Stored data:
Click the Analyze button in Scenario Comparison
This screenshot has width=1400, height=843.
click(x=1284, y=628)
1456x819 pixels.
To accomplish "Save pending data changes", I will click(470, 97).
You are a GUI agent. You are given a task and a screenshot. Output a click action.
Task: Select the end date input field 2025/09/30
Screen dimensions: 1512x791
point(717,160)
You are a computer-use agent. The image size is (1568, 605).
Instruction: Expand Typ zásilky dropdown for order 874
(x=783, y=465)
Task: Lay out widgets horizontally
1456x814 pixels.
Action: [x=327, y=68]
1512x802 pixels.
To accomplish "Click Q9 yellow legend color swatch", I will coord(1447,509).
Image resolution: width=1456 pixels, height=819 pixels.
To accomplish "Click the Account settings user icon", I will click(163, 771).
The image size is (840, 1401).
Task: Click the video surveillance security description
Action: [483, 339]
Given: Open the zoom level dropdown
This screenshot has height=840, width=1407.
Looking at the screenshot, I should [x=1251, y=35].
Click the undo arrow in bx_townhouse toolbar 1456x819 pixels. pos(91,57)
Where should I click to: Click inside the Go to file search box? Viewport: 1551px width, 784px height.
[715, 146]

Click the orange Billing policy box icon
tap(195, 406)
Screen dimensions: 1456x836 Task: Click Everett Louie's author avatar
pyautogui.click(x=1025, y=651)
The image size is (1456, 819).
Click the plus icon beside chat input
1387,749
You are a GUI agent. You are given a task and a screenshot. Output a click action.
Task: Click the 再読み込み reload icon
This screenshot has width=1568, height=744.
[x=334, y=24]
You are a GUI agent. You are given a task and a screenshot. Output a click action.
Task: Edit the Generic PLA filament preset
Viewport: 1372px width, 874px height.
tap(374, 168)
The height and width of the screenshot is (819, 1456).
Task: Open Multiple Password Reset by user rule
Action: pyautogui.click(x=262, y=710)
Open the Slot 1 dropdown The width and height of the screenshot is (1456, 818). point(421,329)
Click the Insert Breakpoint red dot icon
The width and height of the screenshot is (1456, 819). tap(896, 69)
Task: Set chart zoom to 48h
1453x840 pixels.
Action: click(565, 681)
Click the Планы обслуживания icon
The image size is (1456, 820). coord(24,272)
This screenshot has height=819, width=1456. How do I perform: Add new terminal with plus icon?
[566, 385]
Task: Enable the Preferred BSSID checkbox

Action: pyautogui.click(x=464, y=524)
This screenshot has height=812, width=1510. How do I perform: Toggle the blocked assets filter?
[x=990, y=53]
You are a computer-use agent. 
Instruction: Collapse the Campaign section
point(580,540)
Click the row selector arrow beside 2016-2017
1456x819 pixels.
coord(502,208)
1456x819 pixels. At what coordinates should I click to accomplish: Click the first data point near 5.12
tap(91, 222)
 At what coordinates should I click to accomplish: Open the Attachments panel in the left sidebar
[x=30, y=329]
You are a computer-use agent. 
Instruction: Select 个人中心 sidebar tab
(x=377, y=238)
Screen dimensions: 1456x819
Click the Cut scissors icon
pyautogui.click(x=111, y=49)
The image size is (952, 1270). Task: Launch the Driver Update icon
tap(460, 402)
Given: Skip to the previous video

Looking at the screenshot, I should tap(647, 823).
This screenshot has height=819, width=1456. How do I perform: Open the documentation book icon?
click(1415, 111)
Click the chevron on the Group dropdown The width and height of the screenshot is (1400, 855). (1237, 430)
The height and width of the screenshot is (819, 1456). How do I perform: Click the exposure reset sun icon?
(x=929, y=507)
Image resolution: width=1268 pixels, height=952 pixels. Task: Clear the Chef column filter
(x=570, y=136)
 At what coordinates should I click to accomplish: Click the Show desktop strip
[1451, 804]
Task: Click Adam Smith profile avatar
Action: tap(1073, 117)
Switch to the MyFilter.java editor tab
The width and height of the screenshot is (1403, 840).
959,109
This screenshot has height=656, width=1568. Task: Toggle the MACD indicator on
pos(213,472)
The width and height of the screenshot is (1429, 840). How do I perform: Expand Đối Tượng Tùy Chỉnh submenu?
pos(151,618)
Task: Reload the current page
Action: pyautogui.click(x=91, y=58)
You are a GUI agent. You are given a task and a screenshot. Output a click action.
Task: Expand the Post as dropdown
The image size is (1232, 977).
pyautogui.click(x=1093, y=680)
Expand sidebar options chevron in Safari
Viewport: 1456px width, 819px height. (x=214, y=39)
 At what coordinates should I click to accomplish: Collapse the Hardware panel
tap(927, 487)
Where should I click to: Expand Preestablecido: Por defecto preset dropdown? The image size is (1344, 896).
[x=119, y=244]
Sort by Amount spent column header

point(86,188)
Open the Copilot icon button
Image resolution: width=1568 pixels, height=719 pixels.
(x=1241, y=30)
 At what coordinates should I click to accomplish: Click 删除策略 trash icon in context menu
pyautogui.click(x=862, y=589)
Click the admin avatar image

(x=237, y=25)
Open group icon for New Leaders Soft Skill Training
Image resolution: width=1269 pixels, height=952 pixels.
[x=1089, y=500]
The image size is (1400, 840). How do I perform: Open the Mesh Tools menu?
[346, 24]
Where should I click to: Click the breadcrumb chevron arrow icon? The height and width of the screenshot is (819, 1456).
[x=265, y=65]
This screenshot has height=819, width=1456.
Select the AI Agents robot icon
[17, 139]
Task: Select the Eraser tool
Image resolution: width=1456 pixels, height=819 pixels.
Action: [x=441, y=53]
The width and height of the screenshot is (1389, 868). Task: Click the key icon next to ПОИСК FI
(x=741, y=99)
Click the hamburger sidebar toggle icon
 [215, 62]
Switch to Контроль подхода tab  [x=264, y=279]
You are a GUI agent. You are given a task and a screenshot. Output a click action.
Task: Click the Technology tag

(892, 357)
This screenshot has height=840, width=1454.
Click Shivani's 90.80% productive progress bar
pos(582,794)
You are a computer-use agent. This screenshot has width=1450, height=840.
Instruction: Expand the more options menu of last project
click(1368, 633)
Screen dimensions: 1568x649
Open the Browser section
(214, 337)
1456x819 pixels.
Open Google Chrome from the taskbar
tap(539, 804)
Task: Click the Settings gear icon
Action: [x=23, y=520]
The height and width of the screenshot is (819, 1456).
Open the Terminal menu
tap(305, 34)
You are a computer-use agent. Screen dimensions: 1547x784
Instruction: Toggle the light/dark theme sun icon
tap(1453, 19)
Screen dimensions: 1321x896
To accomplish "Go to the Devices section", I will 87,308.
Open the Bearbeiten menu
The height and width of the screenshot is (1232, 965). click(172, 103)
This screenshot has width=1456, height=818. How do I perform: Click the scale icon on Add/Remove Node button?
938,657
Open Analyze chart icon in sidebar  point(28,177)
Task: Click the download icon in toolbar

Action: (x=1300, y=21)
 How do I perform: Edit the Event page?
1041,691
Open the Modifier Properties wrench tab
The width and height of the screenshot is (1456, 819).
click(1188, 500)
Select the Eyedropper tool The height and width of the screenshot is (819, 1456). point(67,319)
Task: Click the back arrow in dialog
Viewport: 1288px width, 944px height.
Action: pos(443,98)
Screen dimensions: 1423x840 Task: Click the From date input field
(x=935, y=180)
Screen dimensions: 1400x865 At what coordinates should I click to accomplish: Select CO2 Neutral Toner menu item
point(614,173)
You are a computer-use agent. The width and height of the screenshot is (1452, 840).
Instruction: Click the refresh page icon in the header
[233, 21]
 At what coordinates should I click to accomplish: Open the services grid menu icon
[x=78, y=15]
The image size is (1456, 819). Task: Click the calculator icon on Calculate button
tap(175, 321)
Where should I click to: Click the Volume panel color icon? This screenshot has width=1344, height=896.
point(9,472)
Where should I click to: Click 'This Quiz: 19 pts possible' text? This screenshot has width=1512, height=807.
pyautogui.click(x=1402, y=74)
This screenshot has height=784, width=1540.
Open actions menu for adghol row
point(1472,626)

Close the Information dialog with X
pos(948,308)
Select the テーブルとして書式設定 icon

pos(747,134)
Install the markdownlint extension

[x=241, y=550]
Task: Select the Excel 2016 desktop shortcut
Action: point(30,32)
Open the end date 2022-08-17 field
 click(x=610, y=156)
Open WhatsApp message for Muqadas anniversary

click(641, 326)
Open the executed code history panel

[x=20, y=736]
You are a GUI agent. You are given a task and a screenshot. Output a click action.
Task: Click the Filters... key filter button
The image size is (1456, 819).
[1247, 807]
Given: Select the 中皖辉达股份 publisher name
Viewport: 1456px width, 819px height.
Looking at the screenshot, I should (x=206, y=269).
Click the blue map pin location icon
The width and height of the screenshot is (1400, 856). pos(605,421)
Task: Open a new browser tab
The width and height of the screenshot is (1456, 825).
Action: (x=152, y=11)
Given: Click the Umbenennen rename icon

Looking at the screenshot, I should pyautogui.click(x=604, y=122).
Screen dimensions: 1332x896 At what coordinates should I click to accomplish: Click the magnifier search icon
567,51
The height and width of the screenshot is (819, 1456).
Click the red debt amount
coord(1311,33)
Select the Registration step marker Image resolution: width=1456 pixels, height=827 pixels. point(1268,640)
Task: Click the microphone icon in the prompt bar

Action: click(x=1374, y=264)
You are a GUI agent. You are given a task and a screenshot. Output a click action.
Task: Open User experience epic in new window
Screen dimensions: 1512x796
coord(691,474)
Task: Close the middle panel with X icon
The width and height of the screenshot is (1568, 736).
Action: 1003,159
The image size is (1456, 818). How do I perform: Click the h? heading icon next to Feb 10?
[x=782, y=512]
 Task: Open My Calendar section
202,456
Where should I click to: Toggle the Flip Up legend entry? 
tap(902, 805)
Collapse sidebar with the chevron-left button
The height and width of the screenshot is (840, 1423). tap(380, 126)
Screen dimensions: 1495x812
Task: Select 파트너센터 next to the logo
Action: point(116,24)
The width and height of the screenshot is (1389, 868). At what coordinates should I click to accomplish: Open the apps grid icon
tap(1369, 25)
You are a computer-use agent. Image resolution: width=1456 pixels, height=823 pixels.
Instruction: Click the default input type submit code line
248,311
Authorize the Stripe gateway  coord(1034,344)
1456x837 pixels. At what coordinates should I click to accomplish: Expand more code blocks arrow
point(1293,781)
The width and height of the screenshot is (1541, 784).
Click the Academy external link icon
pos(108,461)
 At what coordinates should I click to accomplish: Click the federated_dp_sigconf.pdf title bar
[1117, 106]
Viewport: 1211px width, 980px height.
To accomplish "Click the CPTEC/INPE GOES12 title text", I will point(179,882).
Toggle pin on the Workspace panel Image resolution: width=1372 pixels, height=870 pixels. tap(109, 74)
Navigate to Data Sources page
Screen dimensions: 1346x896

▶ [TASK PROMPT]:
Scan the records above for the string "chart", then report every line that contains it.

▶ [THE ANSWER]:
Task: Set chart zoom to 48h
Open Analyze chart icon in sidebar  point(28,177)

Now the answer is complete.